▶ **Exercise details**:
Look below for the line that contains "The width and height of the screenshot is (2048, 1051).", then quote it and all the lines after it, exactly, with the pictures left out.

▶ **Data**:
────────────────────────────────────────

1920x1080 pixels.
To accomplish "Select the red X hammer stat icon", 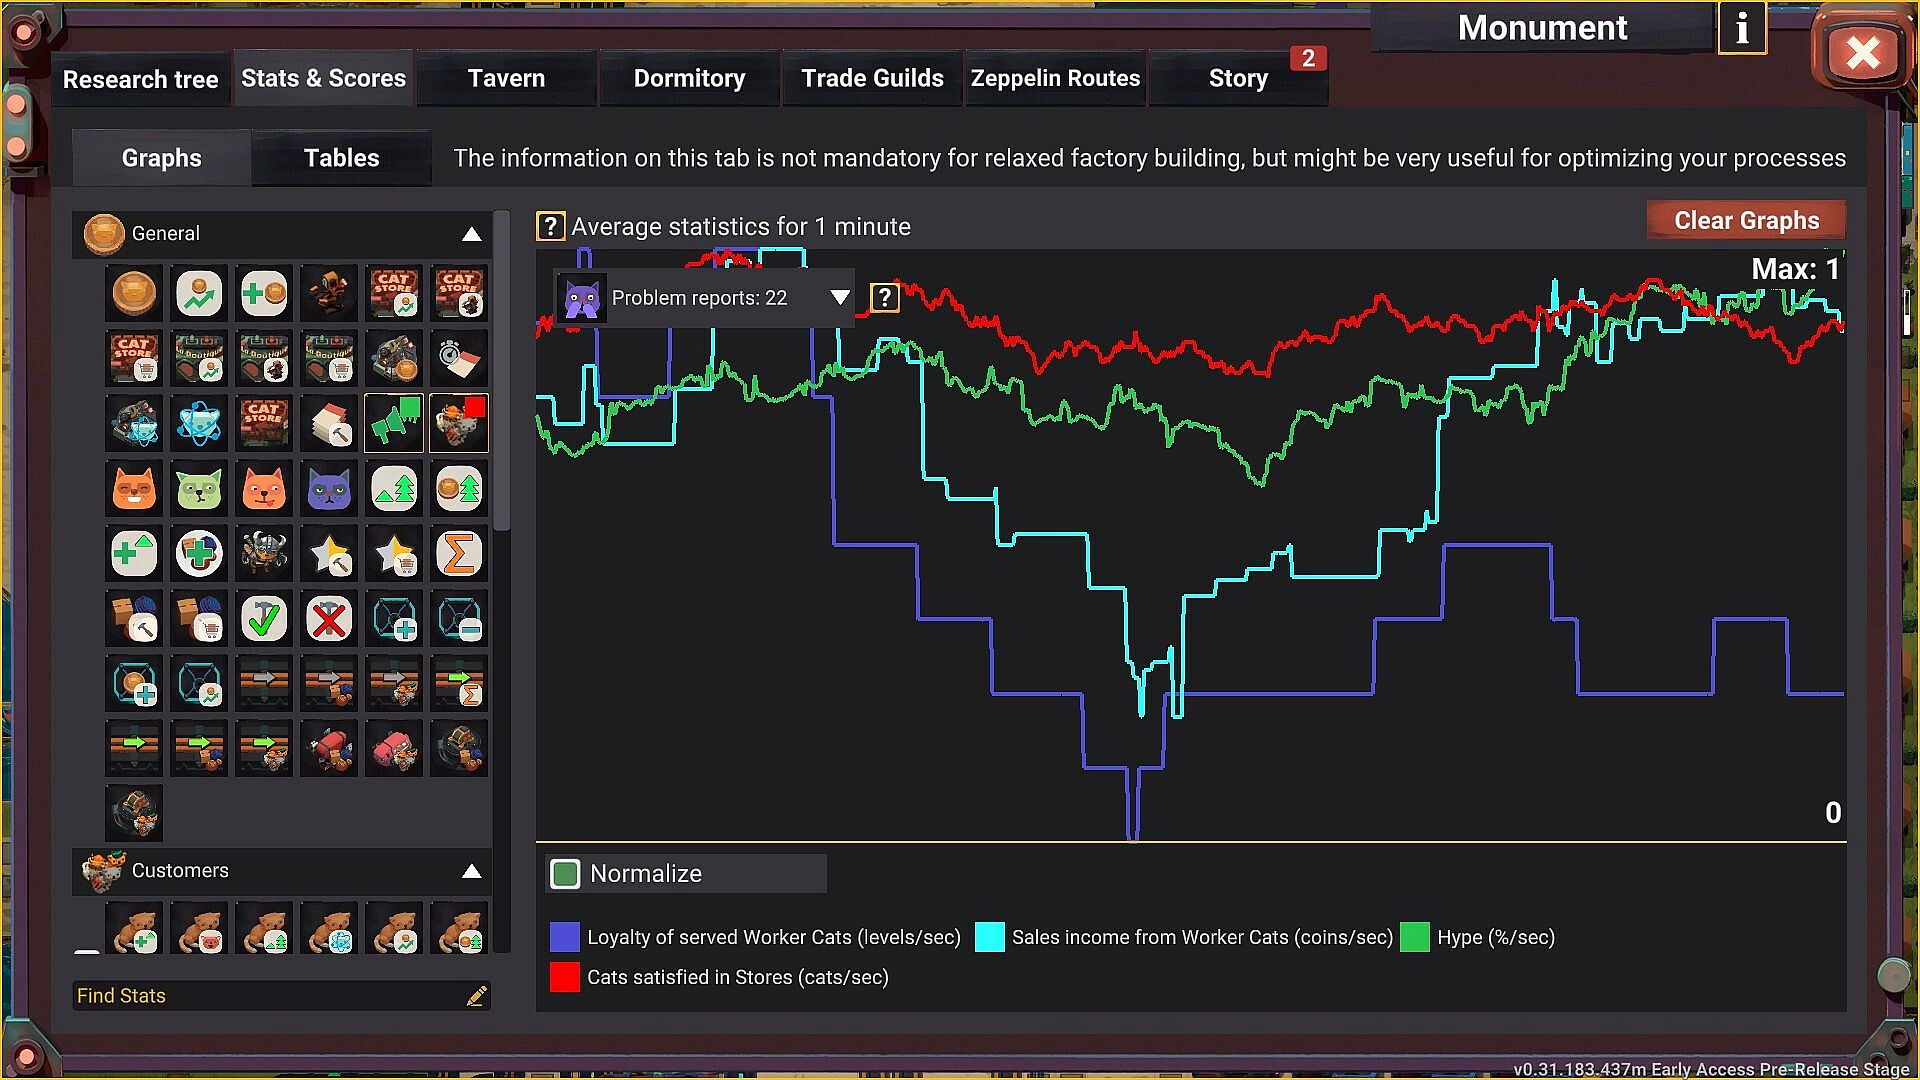I will point(329,619).
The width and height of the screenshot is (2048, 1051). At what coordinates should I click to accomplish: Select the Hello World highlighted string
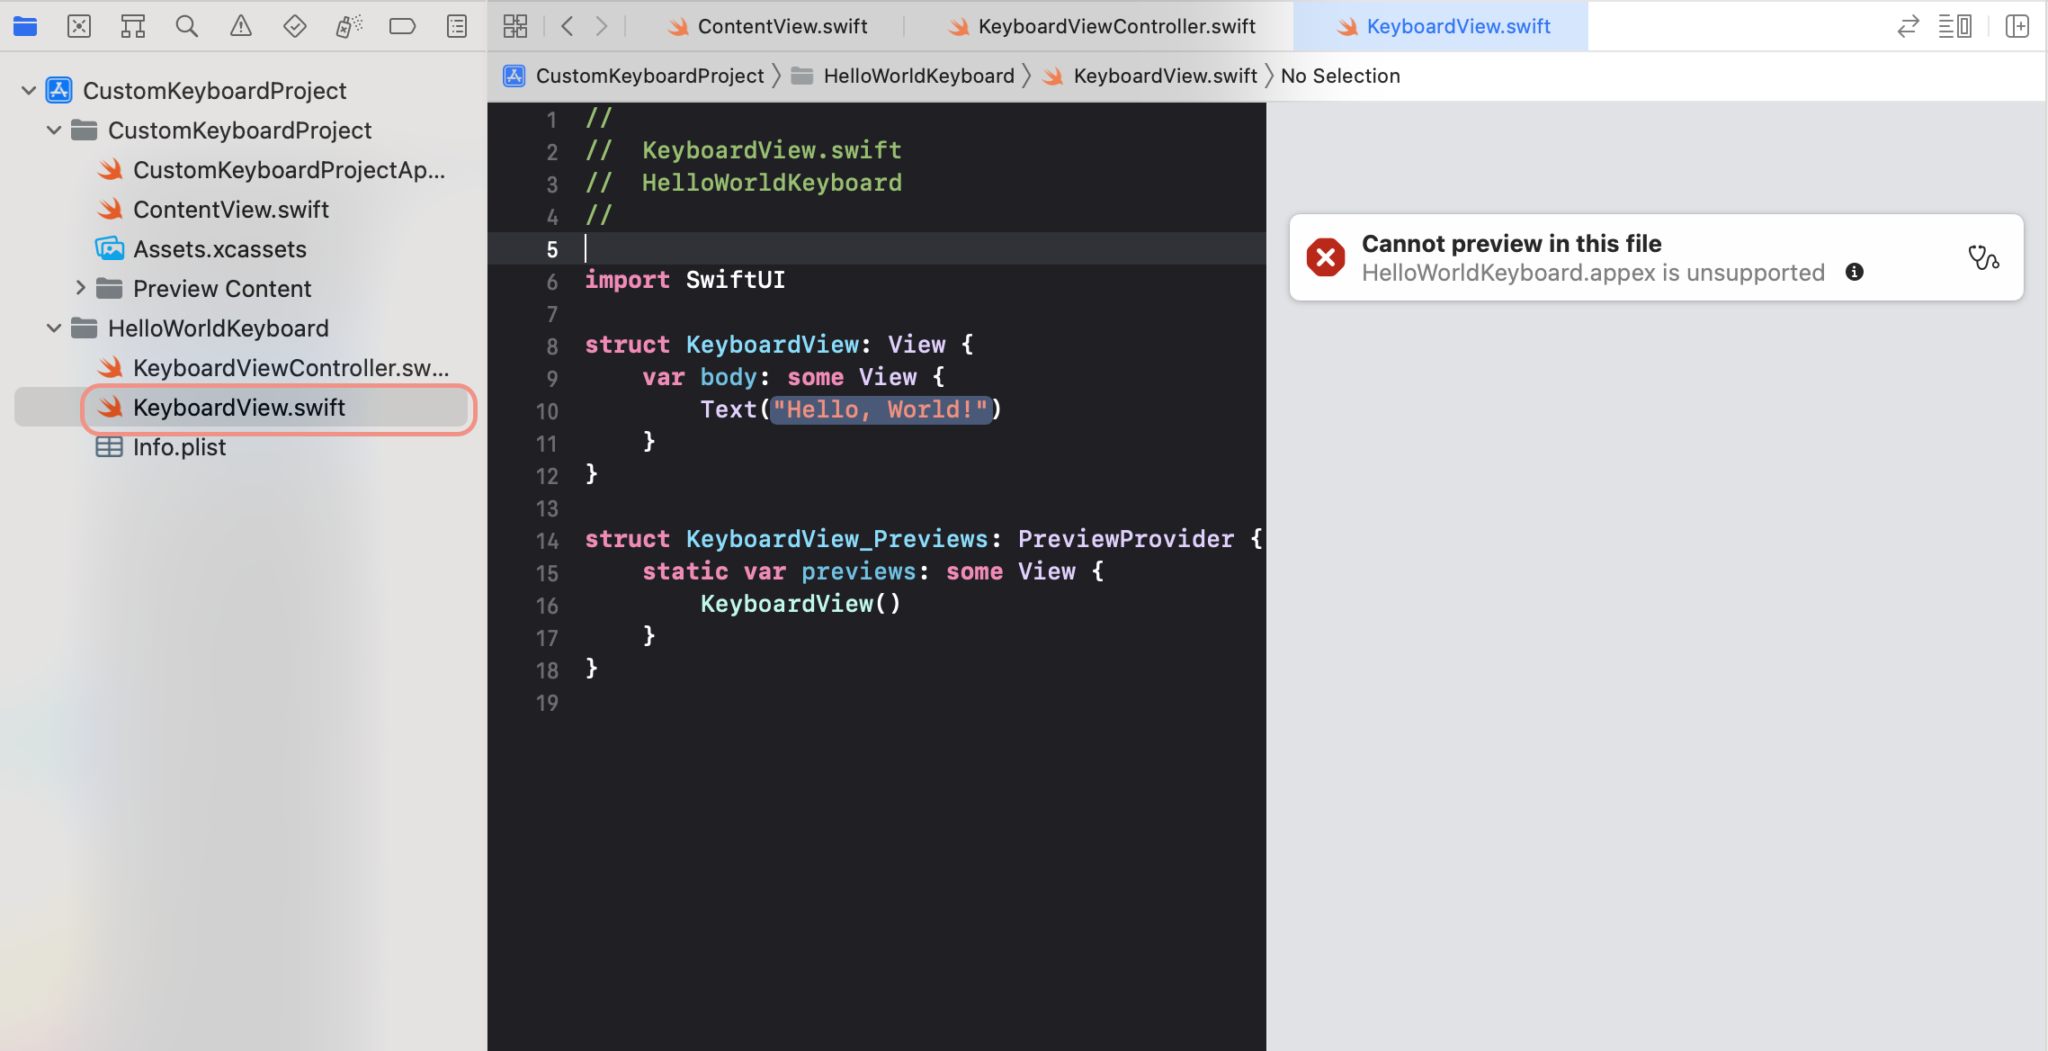click(x=878, y=409)
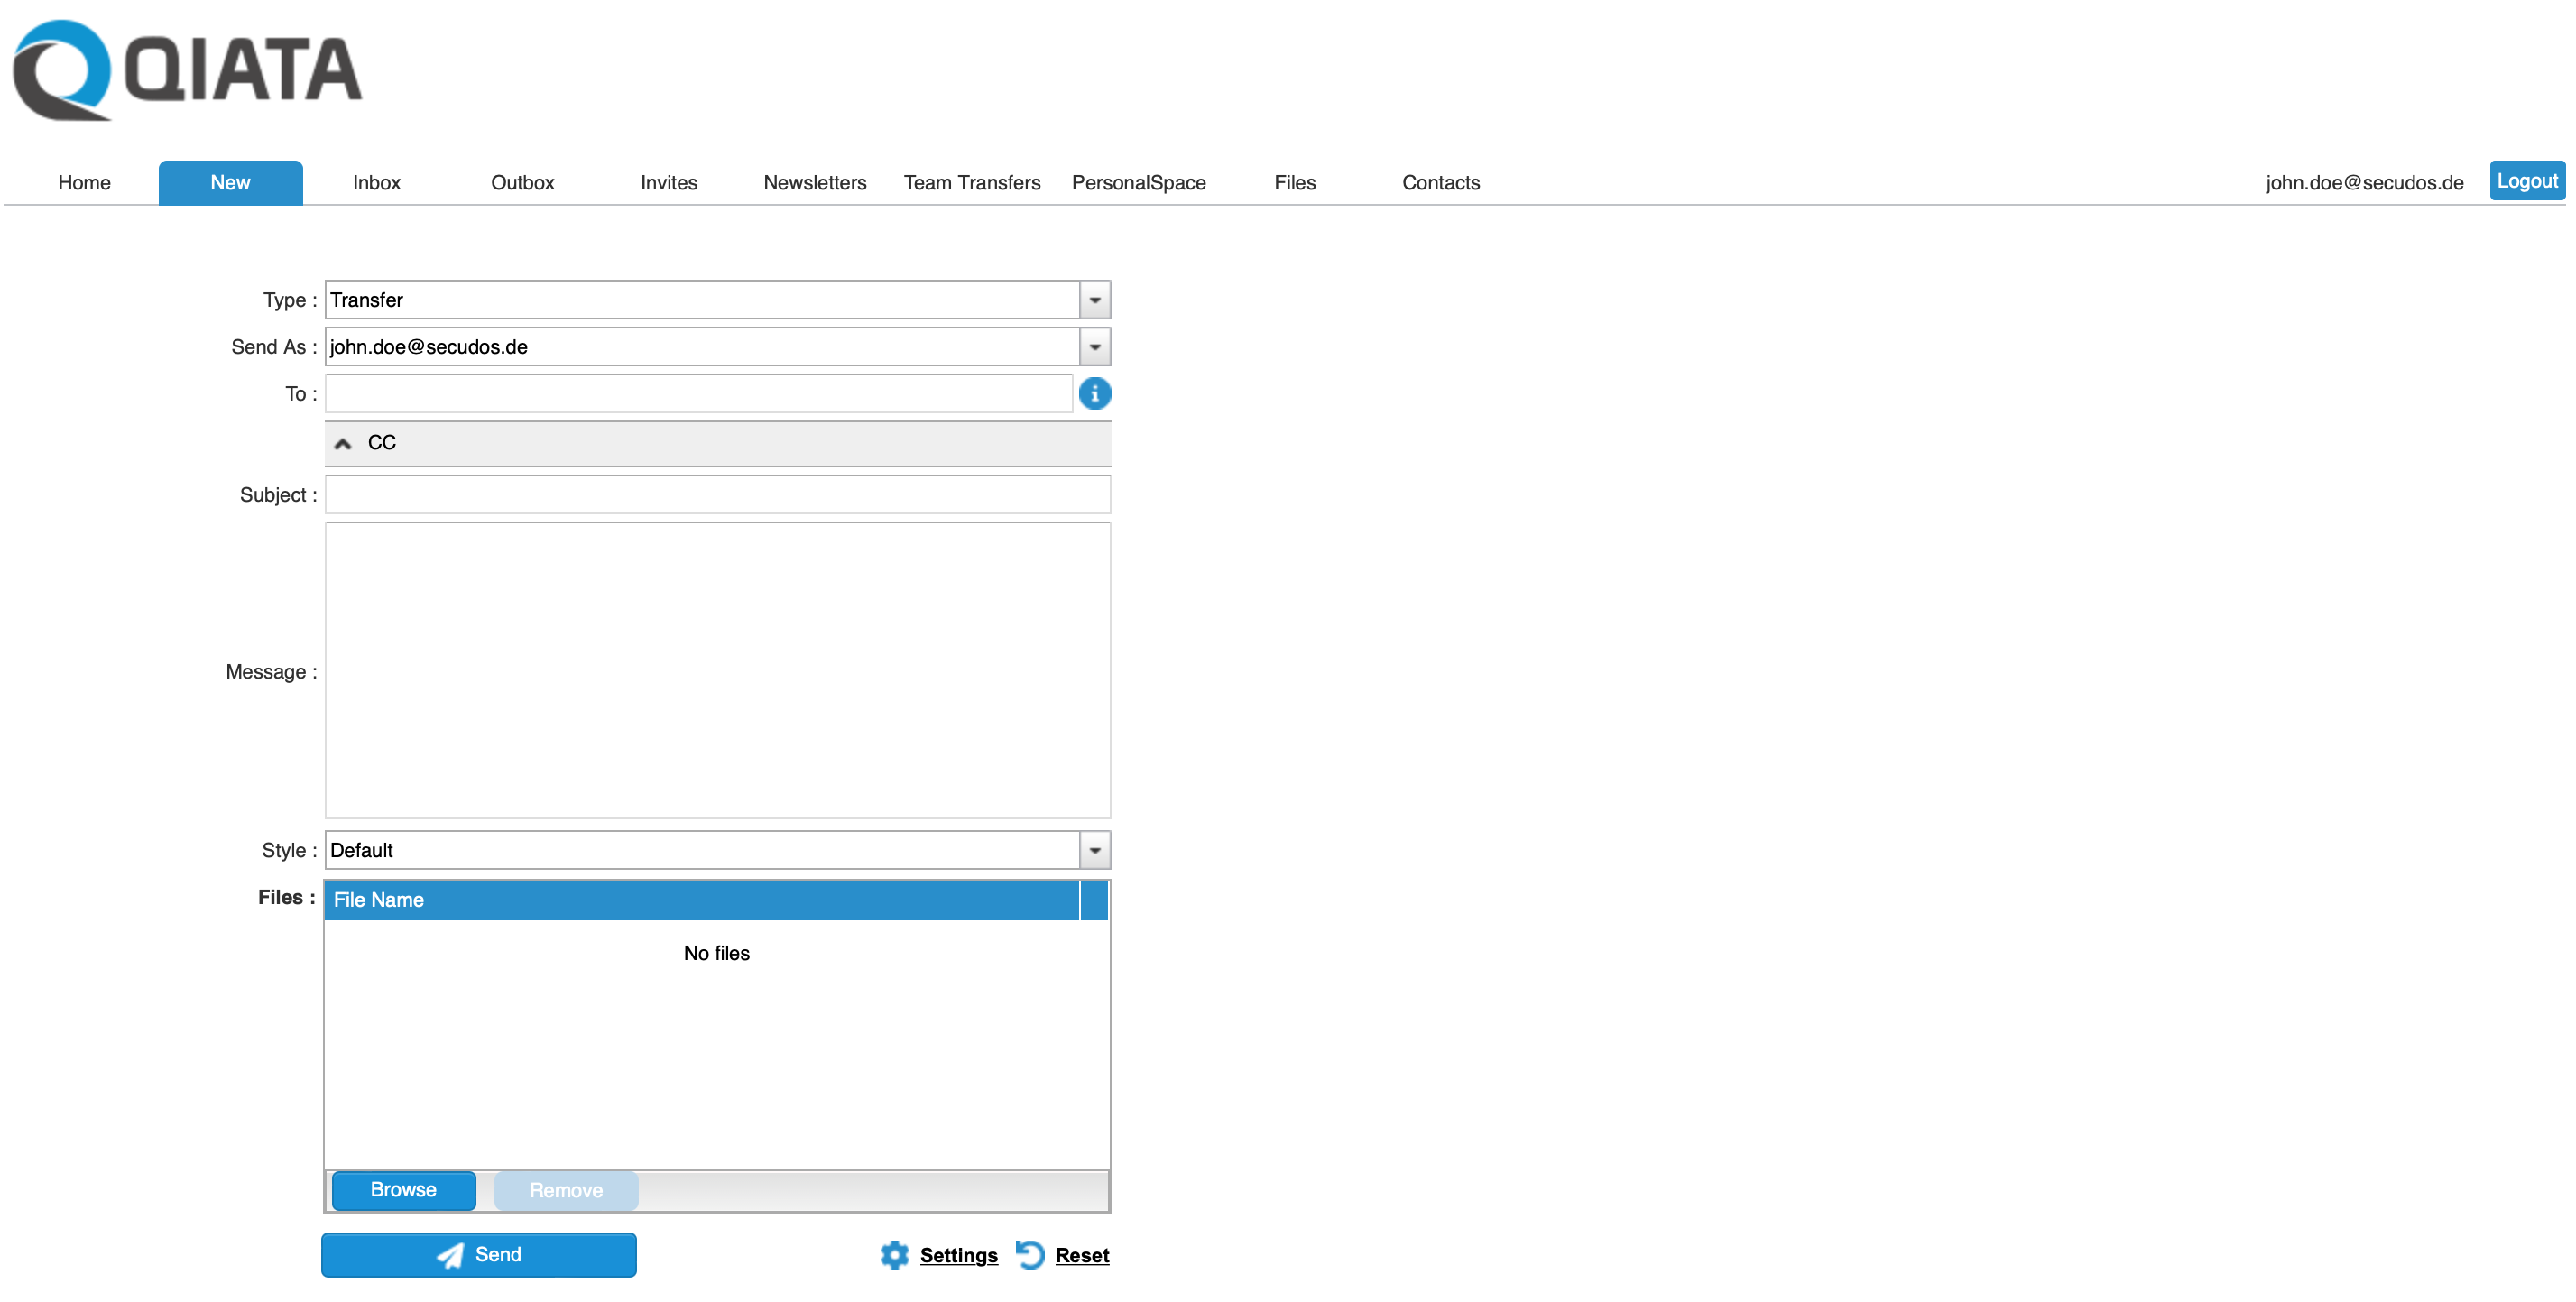The width and height of the screenshot is (2576, 1302).
Task: Click the QIATA logo
Action: point(187,70)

────────────────────────────────────────

▶ **Response to the exercise**:
The width and height of the screenshot is (2048, 1051). At what coordinates should I click to accomplish: Select the Hello World highlighted string
click(x=878, y=409)
The width and height of the screenshot is (2576, 1302).
Task: Click the QIATA logo
Action: point(187,70)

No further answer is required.